OVER a week after her death, Margaret Thatcher continues to divide Britain much as she did during her 12 years in power. Against a backdrop of praise in Parliament, and hundreds of newspaper columns and editorials, she is also being vilified by large sections of society.
Perhaps the best indicator of her divisive legacy is the popularity of the old song ‘Ding dong, the witch is dead’ from the old musical The Wizard of Oz. People are downloading the ditty at a rate that has put it among the Top Ten. Many see this as deeply disrespectful to a towering figure, widely accepted as being Britain’s most influential politician since Winston Churchill.
When news of her death first broke, every newspaper rushed out special supplements full of articles and photos depicting her life and times. The Iron Lady – the title given her by a Soviet journalist, and one that stuck – was admired and respected on the right for the way she transformed Britain. On the left, she continues to be reviled for her dismantling of unions and her destructive policies towards industry.
Another reaction to the news of her death were spontaneous parties to celebrate the occasion. As with Bhutto in Pakistan, the mere mention of her name still ignites furious arguments. A heroine to the well-off who flourished due to her policies, she is a hate figure to miners and factory workers who lost their jobs in her terms of office.
There is a debate on now over whether her liberalisation of the financial sector led to the current recession. It is certainly true that when she deregulated the city, she unleashed a tremendous amount of pent-up energy and greed. London’s financial district rapidly became a global centre for deals, trades and mergers. Millions were quickly made, and multinational banks from around the world set up shop here.

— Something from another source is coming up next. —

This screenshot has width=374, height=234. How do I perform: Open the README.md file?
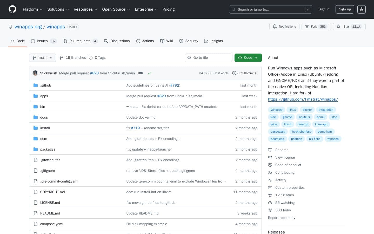tap(50, 213)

The downside to this feeding frenzy was a disregard for the normal caution that used to be the British banker’s hallmark. Hugo Young, in an obituary written before his death, described the hardness that came into British society due to Thatcher’s encouragement of individualism. He saw this selfish streak as being now embedded at the centre of British life, over 20 years after she was forced out of office by a rebellion launched by her Tory colleagues.

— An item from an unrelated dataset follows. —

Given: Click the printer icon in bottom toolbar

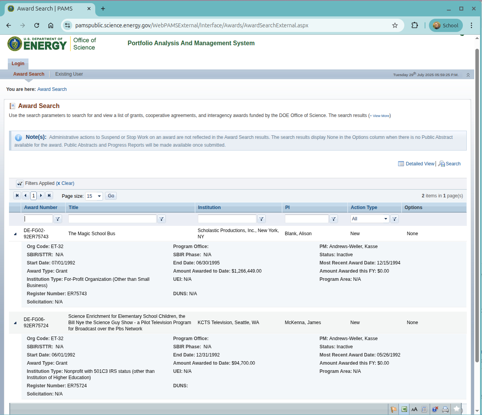Looking at the screenshot, I should 445,409.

Ken Livingstone, the left-wing ex-mayor of London, writes in the Guardian:
“Thatcher’s destruction of industry, combined with financial deregulation and the ‘big bang’, began the decline of saving and accumulation of private- and private-sector debt that led directly to the banking crisis of 2008. The idea that bankers would allocate resources for all our benefit was always a big lie. Now the overwhelming majority are paying the price through the bailout of bank shareholders.”
In Margaret Thatcher’s long political career, two things stand out more than her other policies: one was to take on the miners when they went on strike in 1984, and the other was the decision to send in the Royal Navy to neutralise the Argentine threat to take over the Falkland Islands. By confronting the National Union of Miners when they resisted the job losses that would accompany modernising Britain’s subsidised coal mines, and went on strike, Thatcher responded with a firmness bordering on brutality.
Thousands of policemen were deployed to arrest striking miners who tried to prevent workers from outside from entering the mineshafts. Many miners were injured as mounted policemen charged their ranks. Thatcher had earlier ordered for coal to be stockpiled to minimise the impact of the strike, and for some powerhouses to be converted to oil. In 1985, when the strike finally ended, the entire industry had been devastated. Today, it is virtually moribund.
In the Falkland war, Thatcher resisted the advice of her own cabinet colleagues, as well as counsel from Washington. Despite the dangers inherent in fighting a distant war, Thatcher prevailed, and her stock rose among a cheering British public that had witnessed the steady decline of their nation after the Second World War.
After her death, many of her ex-colleagues have spoken about her dogged determination to finish the task she set her mind to. With her grasp of the ways of the bureaucracy, she pushed and prodded until she got her way. Famously, she once remarked: “I’m the only man in my cabinet.”
Even those who opposed her policies at the time acknowledge her contribution in reviving the economy and putting Britain back among the ranks of significant players on the world stage. In this, she was helped by her friendship with Ronald Reagan, the US president in the 1980’s. When Saddam Hussein invaded Kuwait in 1990, Thatcher encouraged the senior Bush to launch the first Gulf war.
In some ways, Thatcher was admirable in her total disregard for other people’s opinion of her. In an era when politicians resort to focus groups and opinion polls, and avoid unpopular decisions, Thatcher did what she thought was right, often dragging her cabinet behind her, kicking and screaming.
Her crackdown on IRA separatists made her deeply unpopular in Ireland. When some IRA prisoners went on hunger strike, she is reported to have callously said they should be allowed to starve themselves to death if they wanted to. One epitaph for the dead prime minister summed up these feelings in a graffito that appeared on a Belfast wall: “Iron Lady? Rust in peace.”
Thatcher’s rejection of the African National Council that was fighting apartheid in South Africa, and her dismissal of Nelson Mandela as a “terrorist” made her a hated figure around the world. In addition, her friendship with Pinochet, the Chilean dictator, raised questions about her democratic credentials. One brief letter in the Guardian expressed this loathing for Thatcher: “A friend of Pinochet. An enemy of Mandela. Enough said.”